→ **TASK OBJECTIVE**: Among the entries below, find the line with "Instruction: Refresh the HTML widget", then quote it and each following line up to and including the line with "Show the All time range", and nothing else.

→ **SUPPLIED RECORDS**:

◆ ◆ ◆ ◆ ◆ ◆ ◆

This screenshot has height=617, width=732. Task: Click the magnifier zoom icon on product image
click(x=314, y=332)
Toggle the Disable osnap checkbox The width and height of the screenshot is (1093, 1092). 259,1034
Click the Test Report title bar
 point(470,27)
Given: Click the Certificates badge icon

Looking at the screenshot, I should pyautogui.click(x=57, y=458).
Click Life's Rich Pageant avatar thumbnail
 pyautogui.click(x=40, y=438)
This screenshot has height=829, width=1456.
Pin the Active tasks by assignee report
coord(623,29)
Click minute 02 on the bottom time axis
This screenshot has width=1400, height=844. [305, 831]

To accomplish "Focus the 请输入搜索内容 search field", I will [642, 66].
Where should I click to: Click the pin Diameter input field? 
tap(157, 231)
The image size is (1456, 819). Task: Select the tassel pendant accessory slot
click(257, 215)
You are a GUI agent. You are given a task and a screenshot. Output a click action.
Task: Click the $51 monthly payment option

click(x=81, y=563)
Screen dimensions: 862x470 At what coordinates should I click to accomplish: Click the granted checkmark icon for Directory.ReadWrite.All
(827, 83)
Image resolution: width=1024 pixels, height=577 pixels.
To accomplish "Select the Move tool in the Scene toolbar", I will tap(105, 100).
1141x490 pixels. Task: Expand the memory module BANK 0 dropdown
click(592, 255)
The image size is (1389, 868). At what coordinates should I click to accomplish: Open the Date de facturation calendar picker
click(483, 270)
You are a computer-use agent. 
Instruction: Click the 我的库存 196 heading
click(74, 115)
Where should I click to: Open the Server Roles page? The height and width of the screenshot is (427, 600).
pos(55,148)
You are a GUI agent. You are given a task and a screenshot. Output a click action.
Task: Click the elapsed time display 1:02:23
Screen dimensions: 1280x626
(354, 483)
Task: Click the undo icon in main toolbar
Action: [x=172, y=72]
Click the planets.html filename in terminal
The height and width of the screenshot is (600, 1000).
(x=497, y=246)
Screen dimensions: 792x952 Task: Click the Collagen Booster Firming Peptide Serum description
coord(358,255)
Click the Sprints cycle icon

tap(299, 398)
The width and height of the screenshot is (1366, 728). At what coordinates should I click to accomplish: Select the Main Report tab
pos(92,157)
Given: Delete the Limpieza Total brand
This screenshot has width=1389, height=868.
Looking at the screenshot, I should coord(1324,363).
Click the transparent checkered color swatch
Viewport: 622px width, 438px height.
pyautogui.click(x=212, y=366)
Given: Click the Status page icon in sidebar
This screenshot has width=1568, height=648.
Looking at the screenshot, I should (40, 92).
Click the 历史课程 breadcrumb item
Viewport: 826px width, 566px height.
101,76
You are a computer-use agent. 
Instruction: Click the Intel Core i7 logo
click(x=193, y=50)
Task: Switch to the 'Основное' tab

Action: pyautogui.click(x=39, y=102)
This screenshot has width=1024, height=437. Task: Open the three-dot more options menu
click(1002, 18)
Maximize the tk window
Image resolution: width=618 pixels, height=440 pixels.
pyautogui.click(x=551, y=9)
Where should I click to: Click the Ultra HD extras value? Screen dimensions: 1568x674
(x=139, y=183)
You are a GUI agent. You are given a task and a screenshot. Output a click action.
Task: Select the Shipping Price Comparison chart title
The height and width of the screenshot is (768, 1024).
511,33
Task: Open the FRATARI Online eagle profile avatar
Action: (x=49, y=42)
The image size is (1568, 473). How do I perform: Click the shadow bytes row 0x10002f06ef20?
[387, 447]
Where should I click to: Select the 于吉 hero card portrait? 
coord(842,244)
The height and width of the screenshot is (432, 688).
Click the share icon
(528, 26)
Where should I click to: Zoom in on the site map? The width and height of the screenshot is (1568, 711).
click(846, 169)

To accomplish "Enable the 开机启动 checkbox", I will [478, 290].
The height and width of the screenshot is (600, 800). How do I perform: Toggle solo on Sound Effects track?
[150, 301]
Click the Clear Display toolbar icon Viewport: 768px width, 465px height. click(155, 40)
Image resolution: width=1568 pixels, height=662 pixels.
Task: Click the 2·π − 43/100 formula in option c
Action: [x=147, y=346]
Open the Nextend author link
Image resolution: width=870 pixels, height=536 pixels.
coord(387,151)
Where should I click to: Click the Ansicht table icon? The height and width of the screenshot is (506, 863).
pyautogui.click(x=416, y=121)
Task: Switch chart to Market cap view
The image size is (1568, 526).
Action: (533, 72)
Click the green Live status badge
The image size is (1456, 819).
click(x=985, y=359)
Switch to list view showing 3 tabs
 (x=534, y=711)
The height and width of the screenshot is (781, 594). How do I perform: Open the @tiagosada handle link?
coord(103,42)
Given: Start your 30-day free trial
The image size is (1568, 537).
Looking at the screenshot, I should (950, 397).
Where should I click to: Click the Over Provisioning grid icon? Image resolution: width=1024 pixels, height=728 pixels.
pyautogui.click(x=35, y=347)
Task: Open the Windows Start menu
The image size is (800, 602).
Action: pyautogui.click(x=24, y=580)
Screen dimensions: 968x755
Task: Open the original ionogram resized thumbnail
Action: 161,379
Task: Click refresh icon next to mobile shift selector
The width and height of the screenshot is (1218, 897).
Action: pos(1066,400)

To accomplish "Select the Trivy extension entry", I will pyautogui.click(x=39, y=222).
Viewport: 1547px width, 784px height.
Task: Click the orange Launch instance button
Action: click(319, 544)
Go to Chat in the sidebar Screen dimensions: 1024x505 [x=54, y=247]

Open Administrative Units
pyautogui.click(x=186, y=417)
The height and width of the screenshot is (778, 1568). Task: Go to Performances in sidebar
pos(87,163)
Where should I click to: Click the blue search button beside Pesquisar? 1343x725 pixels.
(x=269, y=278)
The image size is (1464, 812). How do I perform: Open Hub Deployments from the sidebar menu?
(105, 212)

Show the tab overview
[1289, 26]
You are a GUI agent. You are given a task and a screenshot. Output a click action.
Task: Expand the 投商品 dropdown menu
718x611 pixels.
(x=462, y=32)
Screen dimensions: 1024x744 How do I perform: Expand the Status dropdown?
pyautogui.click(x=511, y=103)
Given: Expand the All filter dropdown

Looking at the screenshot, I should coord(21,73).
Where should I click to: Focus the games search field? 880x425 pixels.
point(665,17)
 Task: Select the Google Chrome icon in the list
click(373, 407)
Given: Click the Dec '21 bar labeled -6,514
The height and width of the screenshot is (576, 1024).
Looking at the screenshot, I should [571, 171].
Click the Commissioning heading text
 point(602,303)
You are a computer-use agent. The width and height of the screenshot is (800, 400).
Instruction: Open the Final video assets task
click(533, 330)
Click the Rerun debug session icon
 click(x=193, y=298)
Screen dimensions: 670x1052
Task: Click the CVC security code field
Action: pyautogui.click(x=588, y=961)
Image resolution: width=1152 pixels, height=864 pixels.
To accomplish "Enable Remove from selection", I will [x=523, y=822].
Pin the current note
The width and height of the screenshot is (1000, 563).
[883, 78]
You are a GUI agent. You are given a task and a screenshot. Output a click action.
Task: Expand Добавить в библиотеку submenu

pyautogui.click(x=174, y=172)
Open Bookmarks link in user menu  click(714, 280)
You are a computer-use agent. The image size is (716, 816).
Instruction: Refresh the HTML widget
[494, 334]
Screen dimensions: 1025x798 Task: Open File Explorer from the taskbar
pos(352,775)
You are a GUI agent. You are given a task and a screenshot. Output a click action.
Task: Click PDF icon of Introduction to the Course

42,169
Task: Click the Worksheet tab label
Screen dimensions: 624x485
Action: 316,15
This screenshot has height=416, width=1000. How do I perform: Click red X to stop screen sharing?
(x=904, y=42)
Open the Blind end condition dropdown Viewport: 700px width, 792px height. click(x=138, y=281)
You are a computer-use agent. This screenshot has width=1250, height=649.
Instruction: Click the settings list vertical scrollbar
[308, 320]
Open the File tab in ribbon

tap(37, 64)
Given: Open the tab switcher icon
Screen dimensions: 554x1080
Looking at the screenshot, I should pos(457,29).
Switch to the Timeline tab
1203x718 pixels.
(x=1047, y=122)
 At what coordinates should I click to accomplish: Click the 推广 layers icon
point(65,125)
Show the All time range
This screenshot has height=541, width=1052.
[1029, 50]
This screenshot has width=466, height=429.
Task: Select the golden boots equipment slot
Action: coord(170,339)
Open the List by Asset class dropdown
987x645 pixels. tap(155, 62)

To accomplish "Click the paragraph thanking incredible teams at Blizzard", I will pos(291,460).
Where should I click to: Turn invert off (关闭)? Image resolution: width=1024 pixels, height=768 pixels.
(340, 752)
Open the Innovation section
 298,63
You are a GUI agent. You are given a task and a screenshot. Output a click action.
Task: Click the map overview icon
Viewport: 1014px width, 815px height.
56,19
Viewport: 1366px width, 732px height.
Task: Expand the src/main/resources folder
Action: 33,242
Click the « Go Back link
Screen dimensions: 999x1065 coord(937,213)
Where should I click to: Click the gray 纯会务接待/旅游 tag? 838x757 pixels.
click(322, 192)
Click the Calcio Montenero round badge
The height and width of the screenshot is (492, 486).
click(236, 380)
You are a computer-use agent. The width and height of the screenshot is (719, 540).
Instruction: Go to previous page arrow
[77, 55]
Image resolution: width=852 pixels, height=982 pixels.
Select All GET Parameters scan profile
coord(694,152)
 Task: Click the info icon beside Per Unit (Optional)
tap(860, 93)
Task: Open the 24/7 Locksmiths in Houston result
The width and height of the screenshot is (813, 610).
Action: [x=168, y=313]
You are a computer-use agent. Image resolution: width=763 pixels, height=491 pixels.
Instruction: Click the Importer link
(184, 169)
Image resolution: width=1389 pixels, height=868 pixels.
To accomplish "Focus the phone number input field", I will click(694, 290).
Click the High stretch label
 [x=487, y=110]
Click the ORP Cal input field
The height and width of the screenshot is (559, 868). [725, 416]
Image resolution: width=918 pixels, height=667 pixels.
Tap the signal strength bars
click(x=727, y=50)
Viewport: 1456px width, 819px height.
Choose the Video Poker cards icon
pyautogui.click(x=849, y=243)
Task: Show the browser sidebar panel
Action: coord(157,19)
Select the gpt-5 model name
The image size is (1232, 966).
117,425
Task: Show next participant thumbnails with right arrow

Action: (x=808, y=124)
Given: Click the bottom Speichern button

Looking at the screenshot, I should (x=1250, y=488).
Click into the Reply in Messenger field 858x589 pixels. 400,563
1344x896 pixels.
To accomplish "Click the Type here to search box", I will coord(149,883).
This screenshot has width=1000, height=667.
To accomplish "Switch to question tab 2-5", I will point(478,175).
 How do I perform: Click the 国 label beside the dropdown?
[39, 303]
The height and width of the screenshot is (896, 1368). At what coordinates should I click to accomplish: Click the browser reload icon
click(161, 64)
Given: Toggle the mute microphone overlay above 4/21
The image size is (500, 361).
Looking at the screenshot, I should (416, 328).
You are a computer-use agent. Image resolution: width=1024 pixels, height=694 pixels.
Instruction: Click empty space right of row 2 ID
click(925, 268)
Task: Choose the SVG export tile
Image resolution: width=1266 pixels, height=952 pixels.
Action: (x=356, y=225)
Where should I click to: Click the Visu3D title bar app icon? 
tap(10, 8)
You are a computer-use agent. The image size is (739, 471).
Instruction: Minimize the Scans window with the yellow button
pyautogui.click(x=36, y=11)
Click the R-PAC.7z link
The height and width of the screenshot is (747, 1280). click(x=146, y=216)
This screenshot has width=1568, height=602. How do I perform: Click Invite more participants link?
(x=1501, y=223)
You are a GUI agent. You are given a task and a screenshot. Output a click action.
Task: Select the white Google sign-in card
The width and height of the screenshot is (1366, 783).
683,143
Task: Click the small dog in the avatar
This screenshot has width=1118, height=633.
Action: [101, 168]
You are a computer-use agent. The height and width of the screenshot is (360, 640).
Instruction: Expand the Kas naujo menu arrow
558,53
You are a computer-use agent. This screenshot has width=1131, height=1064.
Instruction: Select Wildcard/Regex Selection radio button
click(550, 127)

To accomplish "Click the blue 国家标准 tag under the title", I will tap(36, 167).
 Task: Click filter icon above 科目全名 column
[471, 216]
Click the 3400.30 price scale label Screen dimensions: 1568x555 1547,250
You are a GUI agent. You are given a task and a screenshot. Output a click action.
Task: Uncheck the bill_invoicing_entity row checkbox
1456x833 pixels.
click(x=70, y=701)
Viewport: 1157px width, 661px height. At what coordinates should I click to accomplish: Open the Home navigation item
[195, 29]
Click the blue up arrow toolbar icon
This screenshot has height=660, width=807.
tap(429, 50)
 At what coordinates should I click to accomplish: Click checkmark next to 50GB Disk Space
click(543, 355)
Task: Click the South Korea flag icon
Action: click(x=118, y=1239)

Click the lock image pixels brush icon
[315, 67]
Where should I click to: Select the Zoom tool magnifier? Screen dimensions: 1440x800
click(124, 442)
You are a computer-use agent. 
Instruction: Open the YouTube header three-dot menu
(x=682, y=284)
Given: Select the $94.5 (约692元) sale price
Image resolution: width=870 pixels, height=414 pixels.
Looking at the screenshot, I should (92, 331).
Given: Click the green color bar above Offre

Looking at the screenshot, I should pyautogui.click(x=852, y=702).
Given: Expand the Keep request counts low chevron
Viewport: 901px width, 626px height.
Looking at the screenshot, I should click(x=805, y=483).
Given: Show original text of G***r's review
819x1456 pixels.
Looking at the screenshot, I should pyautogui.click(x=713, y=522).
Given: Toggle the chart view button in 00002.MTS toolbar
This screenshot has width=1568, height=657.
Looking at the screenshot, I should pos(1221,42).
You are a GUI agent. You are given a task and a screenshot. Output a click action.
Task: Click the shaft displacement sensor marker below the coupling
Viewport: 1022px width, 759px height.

◆ ◆ ◆ ◆ ◆ ◆ ◆

→ **RESULT OF THE EXERCISE**:
Instruction: Refresh the HTML widget
[494, 334]
Screen dimensions: 1025x798 Task: Open File Explorer from the taskbar
pos(352,775)
You are a GUI agent. You are given a task and a screenshot. Output a click action.
Task: Click PDF icon of Introduction to the Course

42,169
Task: Click the Worksheet tab label
Screen dimensions: 624x485
Action: 316,15
This screenshot has height=416, width=1000. How do I perform: Click red X to stop screen sharing?
(x=904, y=42)
Open the Blind end condition dropdown Viewport: 700px width, 792px height. click(x=138, y=281)
You are a computer-use agent. This screenshot has width=1250, height=649.
Instruction: Click the settings list vertical scrollbar
[308, 320]
Open the File tab in ribbon

tap(37, 64)
Given: Open the tab switcher icon
Screen dimensions: 554x1080
Looking at the screenshot, I should pos(457,29).
Switch to the Timeline tab
1203x718 pixels.
(x=1047, y=122)
 At what coordinates should I click to accomplish: Click the 推广 layers icon
point(65,125)
Show the All time range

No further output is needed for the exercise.